Some Comments on the Izawa Bivariate Gamma Distribution
Richard A. Johnson, Department of Statistics, University of Wisconsin, USA
With an application to microarray data in mind, we consider the bivariate gamma distribution due to Izawa (1965). However, inference procedures are still lacking, perhaps because the density function contains a modified Bessel function of the first kind of order k and is not particularly tractable. Looking ahead to the microarray application, we focus our attention on the model which has equal shape parameters.

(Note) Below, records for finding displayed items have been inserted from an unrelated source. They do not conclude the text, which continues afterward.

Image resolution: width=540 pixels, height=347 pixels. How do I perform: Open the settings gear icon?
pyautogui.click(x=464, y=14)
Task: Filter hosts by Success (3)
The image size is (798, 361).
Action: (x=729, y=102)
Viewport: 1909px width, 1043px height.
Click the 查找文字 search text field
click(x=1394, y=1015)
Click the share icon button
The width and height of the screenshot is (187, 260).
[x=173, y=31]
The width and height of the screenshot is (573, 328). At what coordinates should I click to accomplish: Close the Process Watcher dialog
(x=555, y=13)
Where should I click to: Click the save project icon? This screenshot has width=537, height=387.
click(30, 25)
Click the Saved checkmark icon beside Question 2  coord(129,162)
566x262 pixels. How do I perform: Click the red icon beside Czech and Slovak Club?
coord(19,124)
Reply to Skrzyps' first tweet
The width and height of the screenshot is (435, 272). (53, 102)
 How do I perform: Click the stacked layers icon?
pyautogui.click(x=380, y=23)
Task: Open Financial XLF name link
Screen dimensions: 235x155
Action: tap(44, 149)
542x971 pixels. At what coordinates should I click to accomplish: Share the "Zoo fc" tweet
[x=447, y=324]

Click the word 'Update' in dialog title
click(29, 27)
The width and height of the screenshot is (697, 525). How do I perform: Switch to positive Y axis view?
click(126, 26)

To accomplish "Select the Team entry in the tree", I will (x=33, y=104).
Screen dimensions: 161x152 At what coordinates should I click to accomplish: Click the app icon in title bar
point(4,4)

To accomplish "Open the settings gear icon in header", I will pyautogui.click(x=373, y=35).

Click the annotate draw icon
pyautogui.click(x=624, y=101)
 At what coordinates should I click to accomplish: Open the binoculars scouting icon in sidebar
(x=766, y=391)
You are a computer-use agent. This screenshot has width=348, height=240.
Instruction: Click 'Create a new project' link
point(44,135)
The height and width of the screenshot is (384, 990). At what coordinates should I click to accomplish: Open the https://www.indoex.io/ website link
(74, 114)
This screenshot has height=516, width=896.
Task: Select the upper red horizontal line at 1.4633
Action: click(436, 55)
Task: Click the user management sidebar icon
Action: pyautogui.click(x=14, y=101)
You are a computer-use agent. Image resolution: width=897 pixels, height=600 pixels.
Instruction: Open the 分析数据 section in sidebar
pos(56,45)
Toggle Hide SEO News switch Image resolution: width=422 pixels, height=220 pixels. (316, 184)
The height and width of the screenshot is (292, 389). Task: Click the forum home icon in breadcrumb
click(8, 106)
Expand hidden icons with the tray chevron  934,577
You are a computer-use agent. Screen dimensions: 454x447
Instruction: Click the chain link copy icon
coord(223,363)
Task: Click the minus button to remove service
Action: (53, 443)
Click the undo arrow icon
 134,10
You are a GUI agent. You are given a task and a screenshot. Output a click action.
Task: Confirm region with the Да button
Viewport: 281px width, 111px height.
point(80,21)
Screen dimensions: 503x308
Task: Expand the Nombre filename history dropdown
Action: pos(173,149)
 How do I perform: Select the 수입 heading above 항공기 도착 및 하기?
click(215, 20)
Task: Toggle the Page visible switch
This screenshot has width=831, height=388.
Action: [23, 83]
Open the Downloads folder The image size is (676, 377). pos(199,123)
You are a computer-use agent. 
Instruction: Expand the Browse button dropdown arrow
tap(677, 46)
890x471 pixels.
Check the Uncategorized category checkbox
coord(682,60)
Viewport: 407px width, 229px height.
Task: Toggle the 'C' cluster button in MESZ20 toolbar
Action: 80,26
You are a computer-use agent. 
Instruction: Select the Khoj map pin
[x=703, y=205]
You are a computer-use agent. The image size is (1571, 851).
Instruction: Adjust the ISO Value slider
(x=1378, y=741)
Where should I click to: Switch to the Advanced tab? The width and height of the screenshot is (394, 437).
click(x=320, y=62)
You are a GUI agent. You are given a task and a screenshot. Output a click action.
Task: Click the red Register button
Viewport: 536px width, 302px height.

We verify the conditions for the MLE to be asymptotically normal and also determine which elements of the Fisher information matrix can be calculated in closed form and which require numerical integration. The numerical details are non-trivial. Simulation studies illuminate the properties of maximum likelihood estimators. We also establish an asymptotic test for independence in this non-regular case. In the context of microarray data, Izawa's bivariate gamma model produces two-dimensional patterns for gene expressions that are similar to those in many applications. We entertain a hierarchical model where latent mean expression levels are first generated from the Izawa bivariate gamma distribution. Then, conditional on the mean levels, independent and identically distributed gamma variables produce the gene expression observations. Our hierarchical model implies a mean-variance relationship observed in many earlier studies. For gene-specific inference, we take an empirical Bayes approach to estimate the mode of a posterior distribution which we obtain in closed form. We conclude with an application to a well-studied data set. This is joint work with Sang-Hoon Cho.